LLaMA-3-FireFunction-v2

Property	Value
Parameter Count	70.6B
Model Type	Function Calling Language Model
Architecture	LLaMA 3
License	LLaMA 3
Tensor Type	FP16

What is llama-3-firefunction-v2?

FireFunction v2 is a specialized language model built on the LLaMA 3 architecture, specifically optimized for function calling capabilities. It represents a significant advancement over its predecessor, achieving performance metrics comparable to GPT-4, while operating at roughly 10% of the cost and twice the speed. The model maintains strong conversation and instruction-following capabilities, scoring 0.84 on MT bench compared to LLaMA 3's 0.89.

Implementation Details

Built on the LLaMA 3 architecture, FireFunction v2 implements sophisticated function calling capabilities while preserving the base model's 8k context window. It utilizes FP16 precision and incorporates parallel function calling support, a significant improvement over its predecessor.

Supports up to 20 function specifications simultaneously
Enables parallel function calling with high accuracy (0.9 on Gorilla parallel_function benchmark)
Maintains an 8k context window from the base LLaMA 3 model
Implements efficient structured information extraction

Core Capabilities

Multi-turn chat mixing vanilla messages with function calls
Parallel function calling with high accuracy
Strong instruction following abilities
Structured information extraction
Competitive performance with GPT-4 on function-calling tasks (0.81 vs 0.80)

Frequently Asked Questions

Q: What makes this model unique?

FireFunction v2 stands out for its ability to match GPT-4's function-calling capabilities at a fraction of the cost while maintaining high performance in general conversation tasks.

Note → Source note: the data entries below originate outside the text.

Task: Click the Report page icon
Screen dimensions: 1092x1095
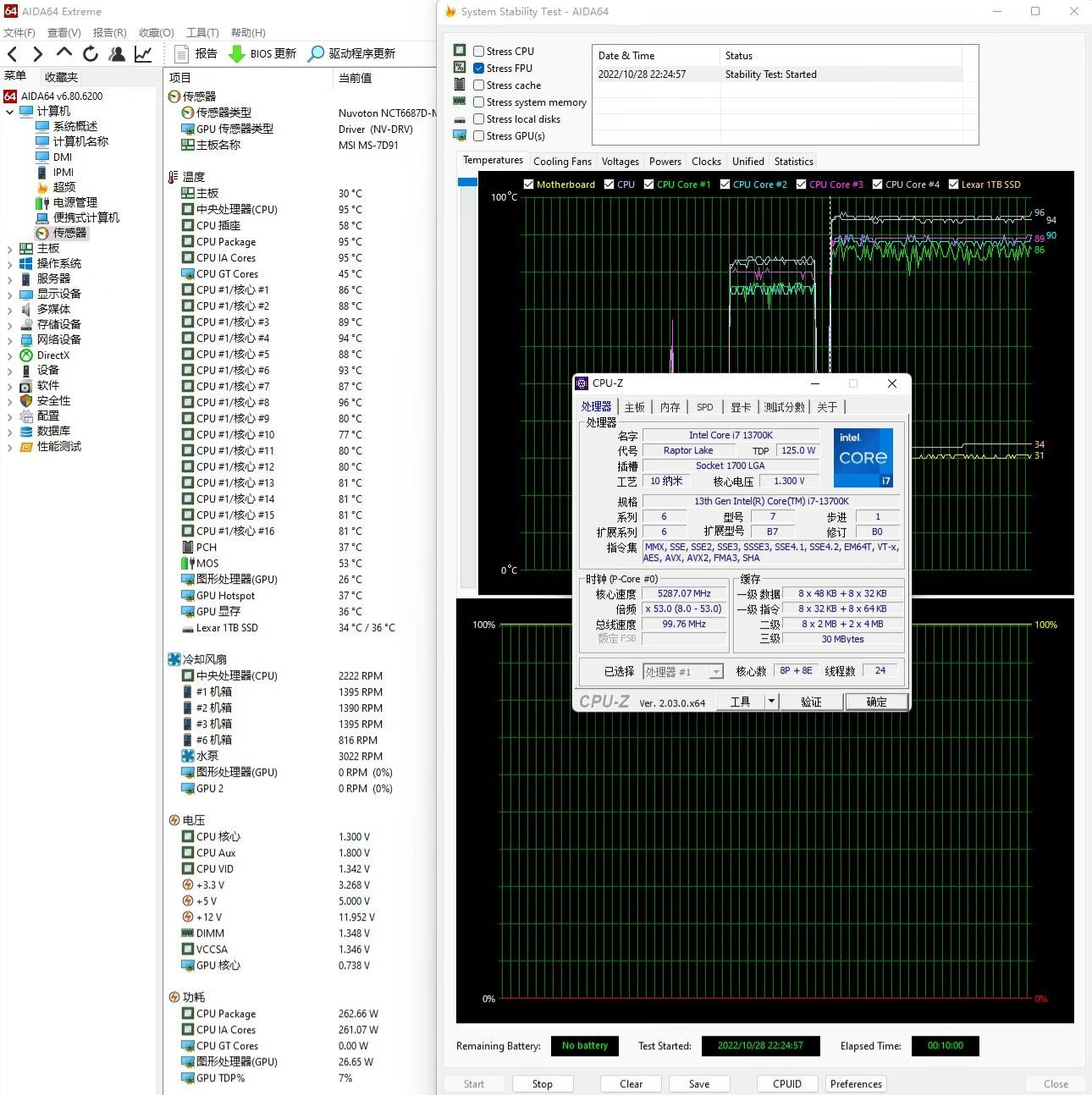Action: [181, 54]
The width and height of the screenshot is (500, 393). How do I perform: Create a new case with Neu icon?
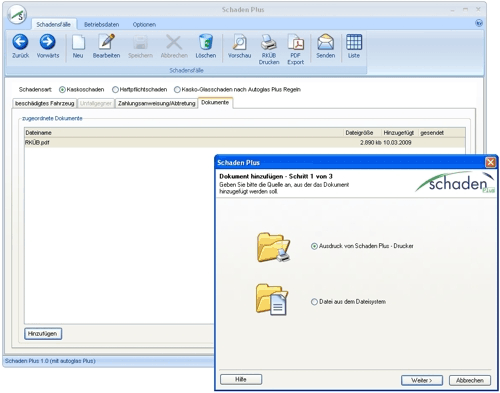tap(78, 42)
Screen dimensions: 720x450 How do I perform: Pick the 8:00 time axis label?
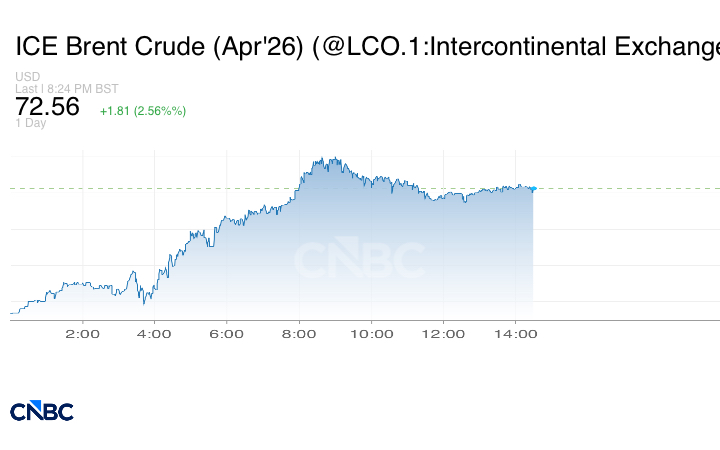click(299, 334)
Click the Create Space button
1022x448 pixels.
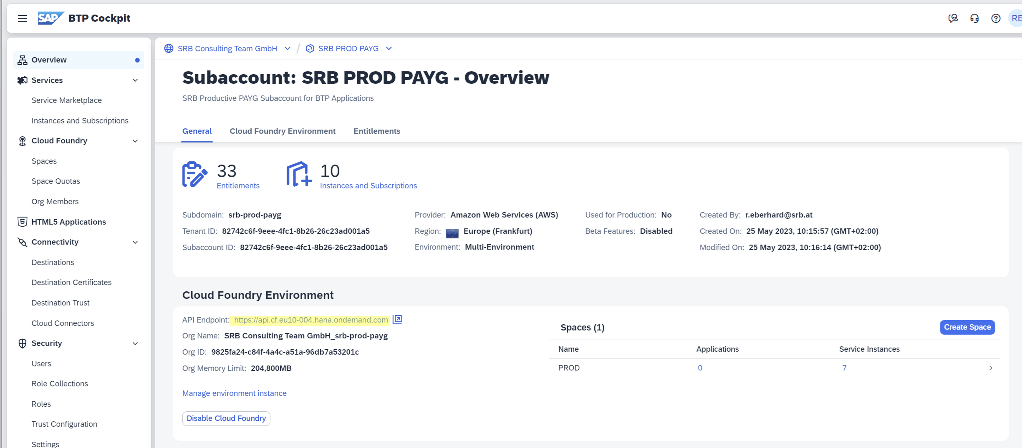point(967,327)
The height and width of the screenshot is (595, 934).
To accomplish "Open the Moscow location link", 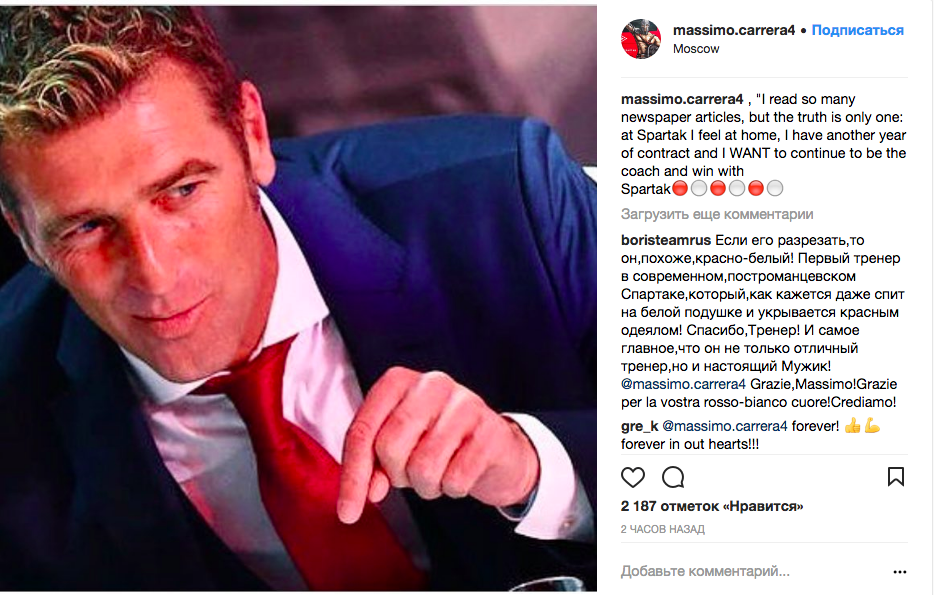I will pos(696,49).
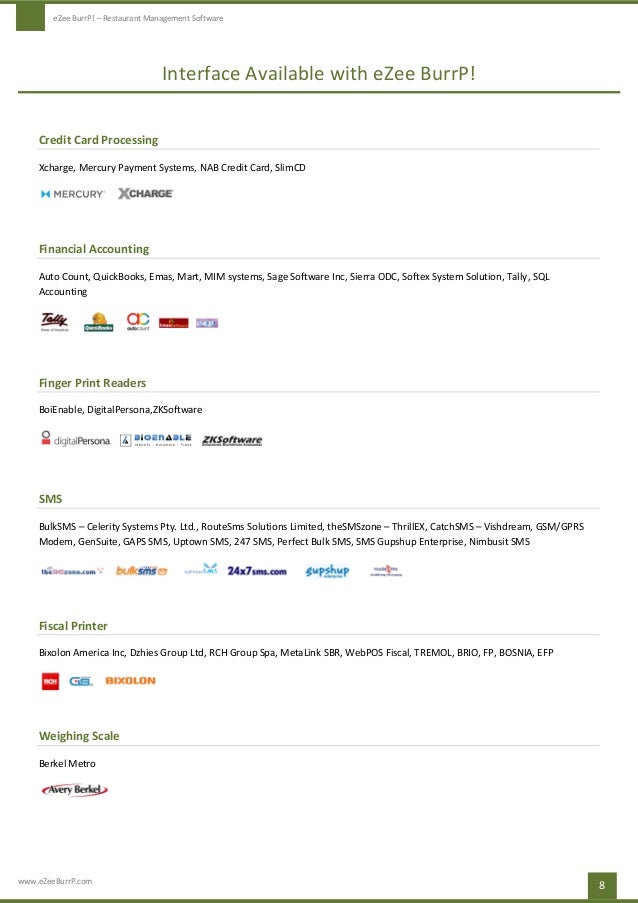Select the Financial Accounting heading
Image resolution: width=638 pixels, height=903 pixels.
click(x=94, y=249)
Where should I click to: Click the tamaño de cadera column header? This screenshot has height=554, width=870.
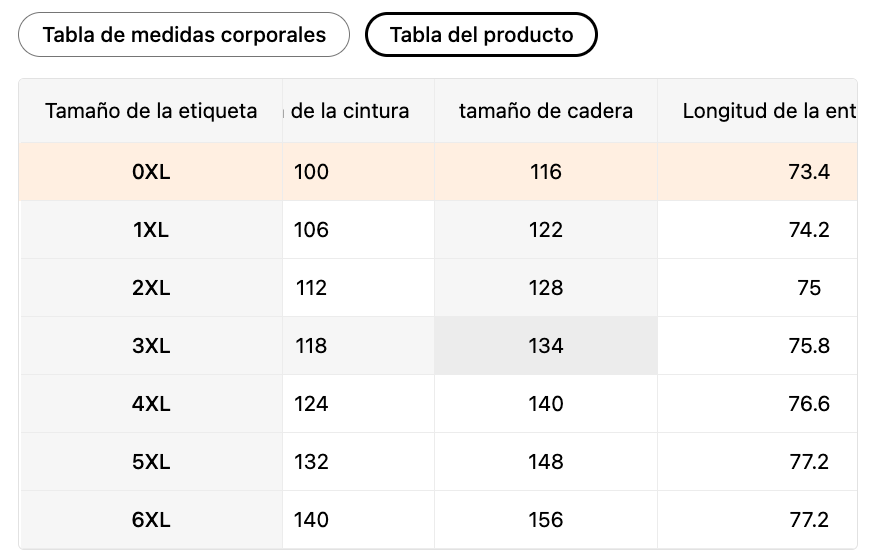tap(545, 111)
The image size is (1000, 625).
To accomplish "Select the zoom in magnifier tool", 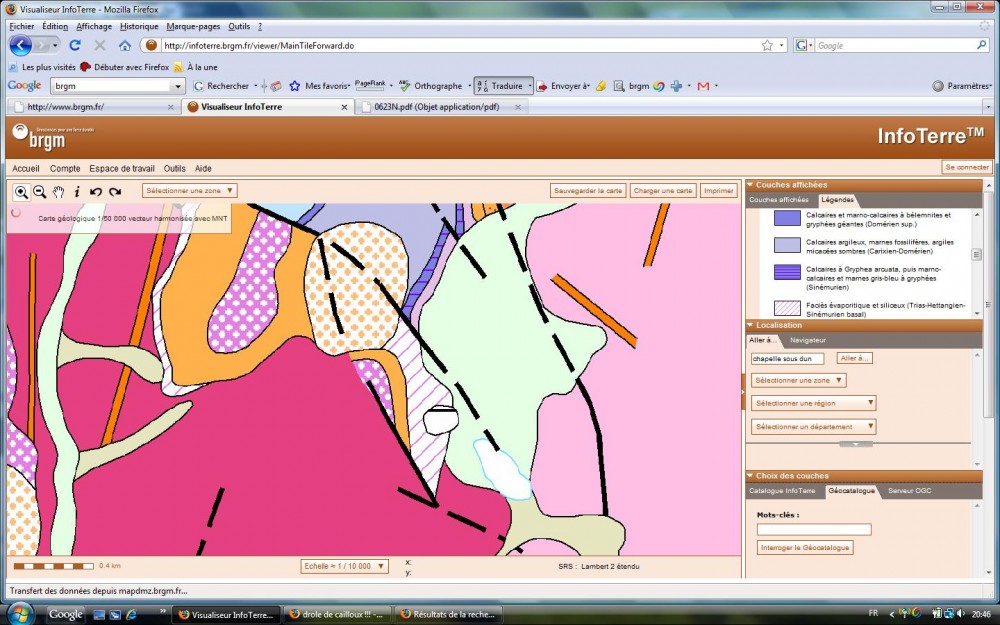I will click(21, 191).
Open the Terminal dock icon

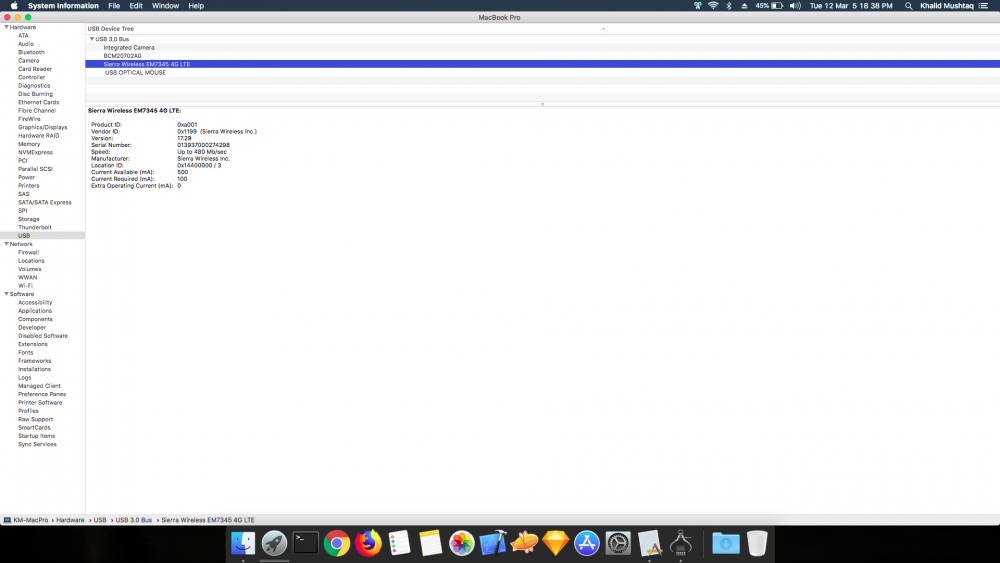pos(305,543)
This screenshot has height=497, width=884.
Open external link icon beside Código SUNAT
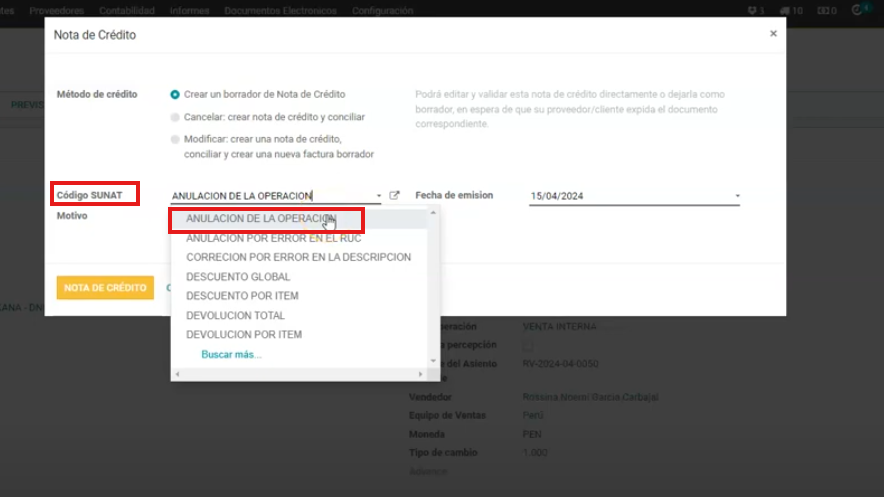point(394,196)
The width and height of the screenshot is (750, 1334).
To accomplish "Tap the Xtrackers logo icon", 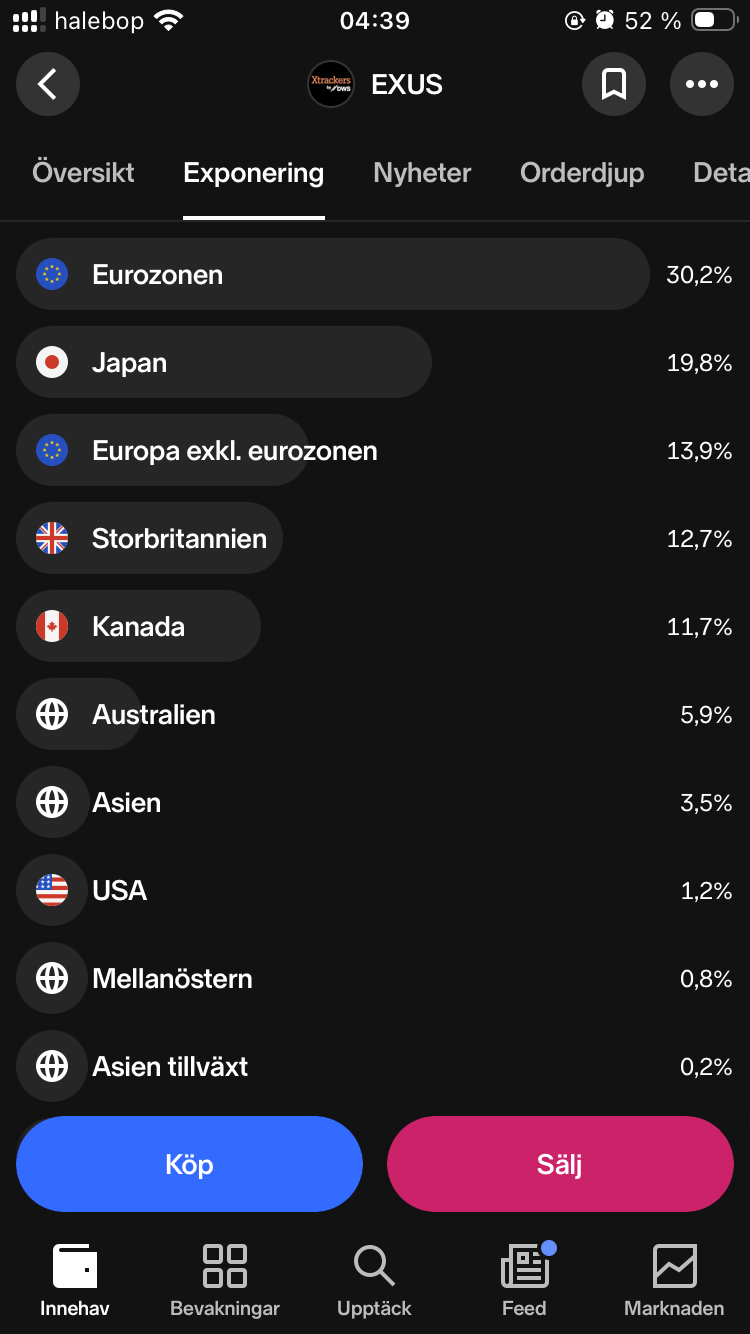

It's particularly notable for supporting parallel function calling and handling up to 20 function specifications simultaneously.

Q: What are the recommended use cases?

The model excels in scenarios requiring function calling, structured information extraction, and general instruction following. It's ideal for applications needing to process multiple function calls in parallel, handle complex chat interactions, and perform structured data extraction, while maintaining cost efficiency.